Diğer yandan, günün birinde bir fikre inanmış bir insanın ömür boyu o fikirde sadık kalmasının bir beceri ve bir yetenek olduğunu iddia eden insanlar da var. Oysa bu çok yanlış. İnsanlar değişir, fikirler değişir; yirmi sene önce düşündüğün şey bugün geçerli olmayabilir. Çünkü bırakın 20 yıl öncesini 6 ay önceki siz bile siz değilsinizdir artık. Bedenimiz gibi zihnimiz de değişiyor.

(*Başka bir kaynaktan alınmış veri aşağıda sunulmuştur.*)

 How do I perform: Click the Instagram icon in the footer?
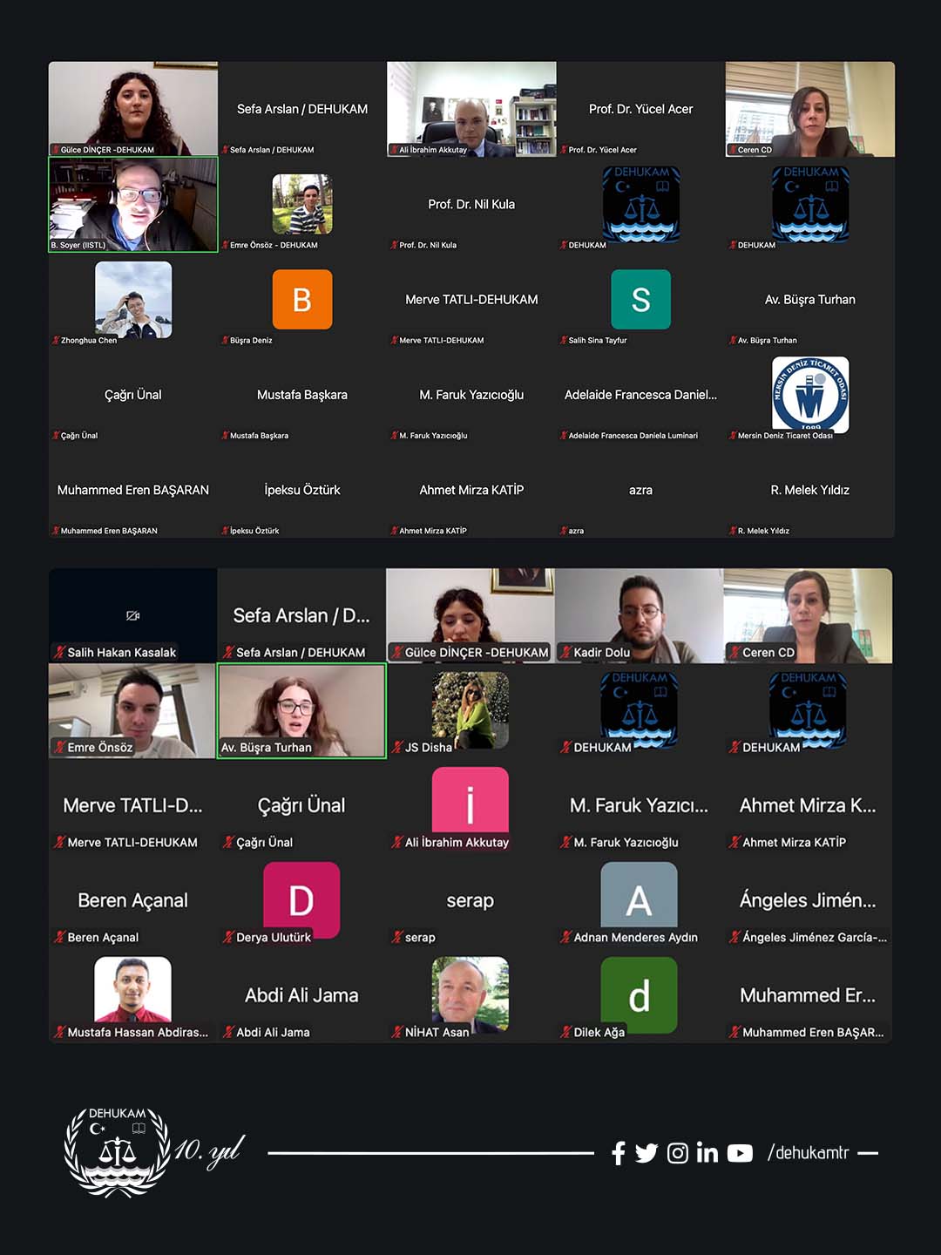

Hayata farklı cephelerden bakabilmek, eski fikirlere farklı açılardan bakmak, belki o fikri inkâr etmek bile sizin tutarsızlığınızı değil, bizzat sizin değişmekte ve gelişmekte olduğunuzu gösterir. Zihniniz geliştiğinde ilk başta küçük bir pencereden bakarken şimdi büyük bir alandan baktığınız için o ilk fikirlerin değişmesi kadar normal bir durum yoktur.

Analitik düşünme

İlkokuldan beri Türkçe derslerinden ve deneme sınavlarından aşina olduğumuz “neden-sonuç ilişkisi” kurabilmeyi de rutin hale getirirseniz, hangi alan ya da hangi dalla ilgili olursa olsun nokta atışı tespitler yapabilirsiniz.

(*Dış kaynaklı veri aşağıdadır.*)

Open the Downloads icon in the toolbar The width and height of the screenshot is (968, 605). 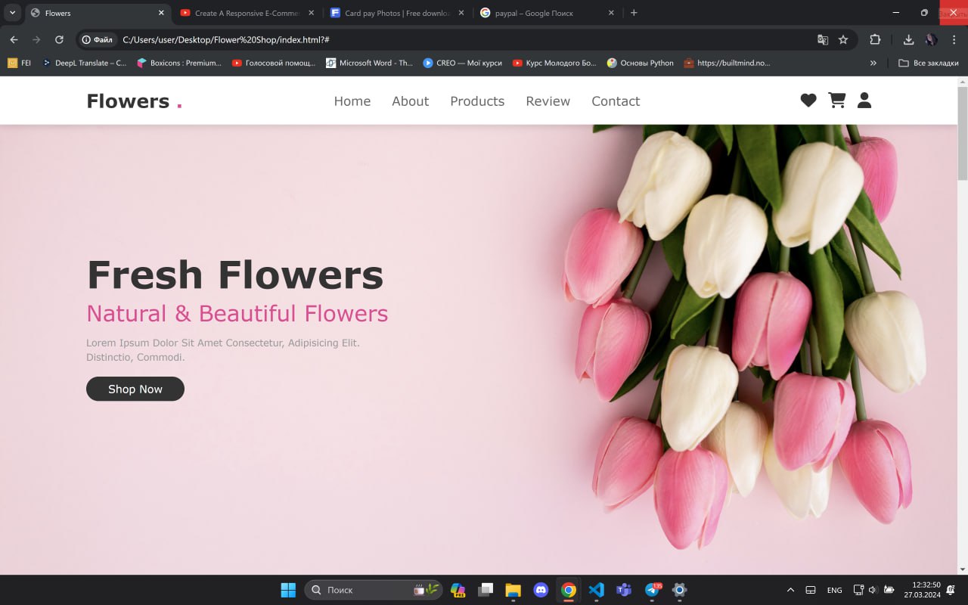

  • Kendimizin, çevremizin ve içinde bulunduğumuz dünyanın farkında olmak, bütün bunlar arasında bağ kurmak kişide yine üçüncü bir göz açılmasını ortaya çıkarır.

İnsanı anlayabilmek sadece karşınıza gelip oturan birini dinlemekten ibaret değil. Dünya tarihi, antropoloji, sosyoloji gibi dallarla uğraşmak karşımızdaki kişiye de farklı bir bakış açısı kazandırmak açısından çok faydalıdır. Çünkü geniş bakmak, farklı bakmaktır.

Güncel ve aynı zamanda sağlıklı kalmak

Gündemi takip etmek, gelişmelerle yakından ilgilenmek, bir yerde her vatandaşın görevi. Ülkemde neler oluyor? Hangi sıkıntılar var? Hangi güzel şeyler var? Bunları bilmek bir vatandaşlık sorumluluğu. Ama bazı insanlar var ki bu gündemin içinde inanılmaz şekilde boğuluyor. Hâlbuki günlük siyaset bir sabun köpüğü gibidir, akıp gider ve neyin ne olduğunu anlamazsınız bile. Kamera önünde hararetli tartışmalara girenler, kamera arkasında birlikte kahve içip muhabbet ediyor olabilirler. O yüzden günlük siyaseti takip edin, ama siyaset zehirlenmesinden uzak durun. Her zaman büyük resmi görmek önemli. Günlük siyasette belli bir doz faydalı ama fazlası da zehir gibidir. Çok derine inerseniz beyninizin en faydalı alışkanlıklarını ve bütüncül bakış açınızı kaybetmeye başlarsınız.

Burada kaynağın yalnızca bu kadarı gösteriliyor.